BEGIN DATASET EXTRACT

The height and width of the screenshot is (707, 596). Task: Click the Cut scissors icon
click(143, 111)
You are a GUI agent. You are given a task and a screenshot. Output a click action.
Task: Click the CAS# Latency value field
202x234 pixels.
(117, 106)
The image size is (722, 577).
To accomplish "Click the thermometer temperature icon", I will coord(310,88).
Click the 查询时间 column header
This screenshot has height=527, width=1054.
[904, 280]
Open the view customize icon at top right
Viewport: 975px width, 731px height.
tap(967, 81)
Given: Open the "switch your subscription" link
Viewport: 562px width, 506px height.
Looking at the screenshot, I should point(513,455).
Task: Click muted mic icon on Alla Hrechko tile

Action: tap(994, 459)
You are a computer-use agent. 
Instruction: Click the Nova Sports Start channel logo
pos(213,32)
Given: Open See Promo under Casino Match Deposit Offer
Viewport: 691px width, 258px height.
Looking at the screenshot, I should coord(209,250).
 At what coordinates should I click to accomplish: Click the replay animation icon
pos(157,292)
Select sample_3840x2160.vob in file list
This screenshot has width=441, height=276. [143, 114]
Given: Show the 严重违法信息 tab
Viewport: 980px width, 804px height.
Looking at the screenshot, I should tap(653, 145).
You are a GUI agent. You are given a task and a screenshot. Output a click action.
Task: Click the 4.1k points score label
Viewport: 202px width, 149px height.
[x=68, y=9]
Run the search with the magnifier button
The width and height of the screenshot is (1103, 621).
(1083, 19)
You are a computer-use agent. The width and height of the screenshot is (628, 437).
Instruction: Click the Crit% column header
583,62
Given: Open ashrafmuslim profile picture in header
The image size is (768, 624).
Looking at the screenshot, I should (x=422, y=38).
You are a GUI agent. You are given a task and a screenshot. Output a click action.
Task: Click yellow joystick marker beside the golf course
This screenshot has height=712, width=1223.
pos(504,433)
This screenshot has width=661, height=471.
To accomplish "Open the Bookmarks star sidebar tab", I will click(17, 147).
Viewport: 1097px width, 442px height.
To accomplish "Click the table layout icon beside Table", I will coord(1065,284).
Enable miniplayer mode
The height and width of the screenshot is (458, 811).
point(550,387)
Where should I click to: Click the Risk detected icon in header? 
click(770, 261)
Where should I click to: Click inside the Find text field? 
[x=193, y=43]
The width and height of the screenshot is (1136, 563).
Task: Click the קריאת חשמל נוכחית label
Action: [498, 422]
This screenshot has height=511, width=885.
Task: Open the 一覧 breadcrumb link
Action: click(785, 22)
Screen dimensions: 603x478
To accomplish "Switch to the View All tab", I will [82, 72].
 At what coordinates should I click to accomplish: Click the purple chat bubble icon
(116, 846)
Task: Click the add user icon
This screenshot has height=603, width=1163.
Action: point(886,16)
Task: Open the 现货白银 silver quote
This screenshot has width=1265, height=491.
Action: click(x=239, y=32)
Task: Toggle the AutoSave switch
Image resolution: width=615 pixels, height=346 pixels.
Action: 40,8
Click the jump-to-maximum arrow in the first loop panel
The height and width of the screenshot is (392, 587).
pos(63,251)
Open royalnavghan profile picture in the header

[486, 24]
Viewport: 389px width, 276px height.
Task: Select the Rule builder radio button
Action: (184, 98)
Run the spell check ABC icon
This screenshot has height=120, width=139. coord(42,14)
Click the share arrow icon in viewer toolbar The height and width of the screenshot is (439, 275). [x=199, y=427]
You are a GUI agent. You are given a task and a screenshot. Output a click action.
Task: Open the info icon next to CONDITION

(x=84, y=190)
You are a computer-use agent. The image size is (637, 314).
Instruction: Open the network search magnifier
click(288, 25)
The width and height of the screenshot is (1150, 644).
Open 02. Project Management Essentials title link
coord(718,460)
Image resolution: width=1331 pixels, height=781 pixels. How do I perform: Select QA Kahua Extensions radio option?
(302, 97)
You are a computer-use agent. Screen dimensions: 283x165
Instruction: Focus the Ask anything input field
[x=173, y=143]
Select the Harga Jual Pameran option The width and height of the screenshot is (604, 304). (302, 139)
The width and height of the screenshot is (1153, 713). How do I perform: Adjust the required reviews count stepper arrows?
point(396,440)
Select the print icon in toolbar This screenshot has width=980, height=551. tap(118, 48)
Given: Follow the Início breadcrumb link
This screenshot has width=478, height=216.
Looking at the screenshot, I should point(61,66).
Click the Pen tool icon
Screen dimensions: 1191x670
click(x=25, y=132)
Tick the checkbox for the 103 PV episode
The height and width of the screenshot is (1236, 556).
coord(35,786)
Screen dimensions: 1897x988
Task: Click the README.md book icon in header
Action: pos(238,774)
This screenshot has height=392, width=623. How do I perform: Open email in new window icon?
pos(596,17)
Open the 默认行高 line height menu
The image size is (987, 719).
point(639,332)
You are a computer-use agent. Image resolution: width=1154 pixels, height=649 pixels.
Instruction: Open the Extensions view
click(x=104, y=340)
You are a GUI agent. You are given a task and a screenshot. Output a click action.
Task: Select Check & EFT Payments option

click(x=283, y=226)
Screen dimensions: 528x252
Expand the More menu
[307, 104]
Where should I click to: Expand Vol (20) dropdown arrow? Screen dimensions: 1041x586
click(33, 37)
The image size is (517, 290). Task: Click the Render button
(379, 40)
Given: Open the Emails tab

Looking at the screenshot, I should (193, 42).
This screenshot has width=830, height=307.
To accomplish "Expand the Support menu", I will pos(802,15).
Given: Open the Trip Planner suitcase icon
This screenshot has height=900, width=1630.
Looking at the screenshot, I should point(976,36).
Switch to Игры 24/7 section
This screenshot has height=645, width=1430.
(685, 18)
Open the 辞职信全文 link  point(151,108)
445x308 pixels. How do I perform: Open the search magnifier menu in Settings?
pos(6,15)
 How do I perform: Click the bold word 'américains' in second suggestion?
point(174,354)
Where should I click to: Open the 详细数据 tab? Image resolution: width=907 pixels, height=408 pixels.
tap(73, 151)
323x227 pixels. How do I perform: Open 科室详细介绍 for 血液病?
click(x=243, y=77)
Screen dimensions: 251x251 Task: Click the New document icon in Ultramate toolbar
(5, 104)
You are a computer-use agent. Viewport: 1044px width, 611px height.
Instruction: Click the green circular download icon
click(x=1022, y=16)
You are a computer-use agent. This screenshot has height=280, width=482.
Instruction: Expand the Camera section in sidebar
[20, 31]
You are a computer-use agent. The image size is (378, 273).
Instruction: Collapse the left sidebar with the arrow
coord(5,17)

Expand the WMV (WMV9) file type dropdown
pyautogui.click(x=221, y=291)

END DATASET EXTRACT

• TASK INSTRUCTIONS
How many lines of the listing contain the string "dropdown"? Reply with the number alone.

• EXERCISE ANSWER
2